[START]
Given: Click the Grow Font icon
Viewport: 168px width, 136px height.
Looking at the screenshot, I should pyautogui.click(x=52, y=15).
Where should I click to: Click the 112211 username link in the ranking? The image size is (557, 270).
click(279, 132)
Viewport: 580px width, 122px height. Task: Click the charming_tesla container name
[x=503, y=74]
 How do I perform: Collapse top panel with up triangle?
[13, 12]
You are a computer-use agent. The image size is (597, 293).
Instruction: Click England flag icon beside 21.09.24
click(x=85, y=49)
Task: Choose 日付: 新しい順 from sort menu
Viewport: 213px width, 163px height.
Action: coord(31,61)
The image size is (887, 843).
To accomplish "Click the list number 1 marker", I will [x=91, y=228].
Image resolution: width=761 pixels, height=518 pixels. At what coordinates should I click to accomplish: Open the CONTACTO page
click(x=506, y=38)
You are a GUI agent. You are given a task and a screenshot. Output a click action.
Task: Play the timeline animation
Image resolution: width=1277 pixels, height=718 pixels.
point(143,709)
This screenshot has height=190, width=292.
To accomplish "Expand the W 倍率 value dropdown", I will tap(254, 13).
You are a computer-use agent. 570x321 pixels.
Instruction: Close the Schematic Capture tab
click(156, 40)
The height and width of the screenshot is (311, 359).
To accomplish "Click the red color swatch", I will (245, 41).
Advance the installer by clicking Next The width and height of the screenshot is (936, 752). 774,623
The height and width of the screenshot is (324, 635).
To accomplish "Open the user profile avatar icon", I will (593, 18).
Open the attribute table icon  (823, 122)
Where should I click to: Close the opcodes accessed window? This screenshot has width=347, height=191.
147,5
[END]
= Exercise description =
Revise the records above by changing every "Viewport" to "Window" and leaving all other text as it is.

= Output for this task =
Given: Click the Grow Font icon
Window: 168px width, 136px height.
Looking at the screenshot, I should pyautogui.click(x=52, y=15).
Where should I click to: Click the 112211 username link in the ranking? The image size is (557, 270).
click(279, 132)
Window: 580px width, 122px height. Task: Click the charming_tesla container name
[x=503, y=74]
 How do I perform: Collapse top panel with up triangle?
[13, 12]
You are a computer-use agent. The image size is (597, 293).
Instruction: Click England flag icon beside 21.09.24
click(x=85, y=49)
Task: Choose 日付: 新しい順 from sort menu
Window: 213px width, 163px height.
Action: coord(31,61)
The image size is (887, 843).
To accomplish "Click the list number 1 marker", I will [x=91, y=228].
Image resolution: width=761 pixels, height=518 pixels. At what coordinates should I click to accomplish: Open the CONTACTO page
click(x=506, y=38)
You are a GUI agent. You are given a task and a screenshot. Output a click action.
Task: Play the timeline animation
Image resolution: width=1277 pixels, height=718 pixels.
point(143,709)
This screenshot has height=190, width=292.
To accomplish "Expand the W 倍率 value dropdown", I will tap(254, 13).
You are a computer-use agent. 570x321 pixels.
Instruction: Close the Schematic Capture tab
click(156, 40)
The height and width of the screenshot is (311, 359).
To accomplish "Click the red color swatch", I will (245, 41).
Advance the installer by clicking Next The width and height of the screenshot is (936, 752). 774,623
The height and width of the screenshot is (324, 635).
To accomplish "Open the user profile avatar icon", I will (593, 18).
Open the attribute table icon  (823, 122)
Where should I click to: Close the opcodes accessed window? This screenshot has width=347, height=191.
147,5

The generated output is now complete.